Cabo Mar Tabbouleh
- 1 1/2 cups Sunnyland #3 coarse bulgur wheat
- 2 cups boiling water
- 2 lemons freshly squeezed
- 1/4 cup extra virgin olive oil
- 1 tsp. of salt
- 1 tsp. fresh ground pepper
- 1 cup finely chopped fresh Italian parsley
- 1 cup finely chopped fresh mint leaves
- 1 cup finely chopped green onions whites and greens
- 3 medium chopped tomatoes
- 1 medium cucumber seeded and chopped
- 1 lb. fresh baby bay shrimp
- 3 tbs. medium-hot fresh tomato salsa found in deli section at the grocery store
- 1 avocado chopped
- Love Mexico? Like healthy foods spiced with the fiesta atmosphere of our neighbor to the South? If you do, you will love the combination of greens, whole grain and seafood in this fun recipe.
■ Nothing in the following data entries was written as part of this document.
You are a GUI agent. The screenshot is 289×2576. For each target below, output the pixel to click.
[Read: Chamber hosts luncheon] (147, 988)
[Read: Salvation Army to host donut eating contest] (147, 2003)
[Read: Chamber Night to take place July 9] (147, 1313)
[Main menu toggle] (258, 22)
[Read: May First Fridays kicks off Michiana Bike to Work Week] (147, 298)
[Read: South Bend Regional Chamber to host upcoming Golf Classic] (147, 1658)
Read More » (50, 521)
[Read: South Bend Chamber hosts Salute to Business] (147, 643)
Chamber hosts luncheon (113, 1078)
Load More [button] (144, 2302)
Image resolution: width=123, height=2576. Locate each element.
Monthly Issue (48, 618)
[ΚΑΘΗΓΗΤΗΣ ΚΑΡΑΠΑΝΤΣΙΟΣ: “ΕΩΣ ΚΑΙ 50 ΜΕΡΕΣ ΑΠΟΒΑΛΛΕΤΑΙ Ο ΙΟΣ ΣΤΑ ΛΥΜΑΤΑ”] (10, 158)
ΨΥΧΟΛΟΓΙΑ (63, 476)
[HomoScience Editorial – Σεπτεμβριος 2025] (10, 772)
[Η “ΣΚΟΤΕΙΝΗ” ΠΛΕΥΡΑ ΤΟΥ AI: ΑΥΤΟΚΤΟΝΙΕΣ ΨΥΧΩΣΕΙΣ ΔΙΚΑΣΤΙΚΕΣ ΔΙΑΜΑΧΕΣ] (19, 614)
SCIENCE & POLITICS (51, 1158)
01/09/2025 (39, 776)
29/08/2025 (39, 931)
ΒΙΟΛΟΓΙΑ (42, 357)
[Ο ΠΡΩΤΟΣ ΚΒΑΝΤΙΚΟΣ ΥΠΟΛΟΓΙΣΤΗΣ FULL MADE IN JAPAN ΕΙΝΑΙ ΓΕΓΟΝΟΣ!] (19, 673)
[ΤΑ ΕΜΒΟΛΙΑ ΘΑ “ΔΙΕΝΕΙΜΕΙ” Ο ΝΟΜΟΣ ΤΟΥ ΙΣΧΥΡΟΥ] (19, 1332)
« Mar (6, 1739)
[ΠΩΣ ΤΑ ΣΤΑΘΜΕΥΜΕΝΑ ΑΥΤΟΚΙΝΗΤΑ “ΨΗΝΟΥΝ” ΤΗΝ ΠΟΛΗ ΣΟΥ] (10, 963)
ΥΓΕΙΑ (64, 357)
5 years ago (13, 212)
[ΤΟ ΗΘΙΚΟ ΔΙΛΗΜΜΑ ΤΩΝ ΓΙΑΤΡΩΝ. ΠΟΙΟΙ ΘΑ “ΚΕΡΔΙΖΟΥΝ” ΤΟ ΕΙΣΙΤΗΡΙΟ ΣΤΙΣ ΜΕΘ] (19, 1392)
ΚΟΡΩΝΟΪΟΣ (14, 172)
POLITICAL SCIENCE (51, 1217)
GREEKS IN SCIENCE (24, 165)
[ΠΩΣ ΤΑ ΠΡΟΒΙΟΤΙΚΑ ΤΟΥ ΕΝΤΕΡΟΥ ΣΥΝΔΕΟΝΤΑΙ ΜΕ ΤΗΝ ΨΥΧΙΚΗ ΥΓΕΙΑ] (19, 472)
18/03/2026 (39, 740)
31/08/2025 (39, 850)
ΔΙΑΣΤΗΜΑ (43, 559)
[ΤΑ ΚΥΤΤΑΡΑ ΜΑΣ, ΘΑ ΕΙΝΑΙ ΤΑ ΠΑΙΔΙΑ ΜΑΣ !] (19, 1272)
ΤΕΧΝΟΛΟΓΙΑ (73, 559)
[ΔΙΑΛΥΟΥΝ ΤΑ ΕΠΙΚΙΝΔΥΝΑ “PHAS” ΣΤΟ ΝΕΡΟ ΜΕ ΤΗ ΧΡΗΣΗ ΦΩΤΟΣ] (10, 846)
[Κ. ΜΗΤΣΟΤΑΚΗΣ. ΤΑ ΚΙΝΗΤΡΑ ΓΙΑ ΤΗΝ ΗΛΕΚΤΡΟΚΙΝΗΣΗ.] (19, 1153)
- In a large bowl add boiling water, lemons, oil, salt and pepper; stir in bulgur and cover. Let stand for 1 hour or until light and fluffy; let cool.
- Add parsley, mint, green onions and tomatoes; mix lightly.
- Add 1 medium cucumber, fresh bay shrimp and medium fresh tomato salsa.
- Combine all ingredients together and chill.
- Let the flavors marry! Make 6 hours before or 1 day ahead and refrigerate.
- Before serving add chopped avocado.
- Tabbouleh can be served as an appetizer with lavosh, pita bread, chips or salad.
Per Serving Nutrition Info: 240 cal; (90 cal from fat); 10g total fat; (1.5g sat fat); 15g prot; 25g total carb; 75mg chol; 370mg sod; 8g fiber; 2g sugar Nutritional analysis for these recipes may vary slightly depending on choice of ingredients.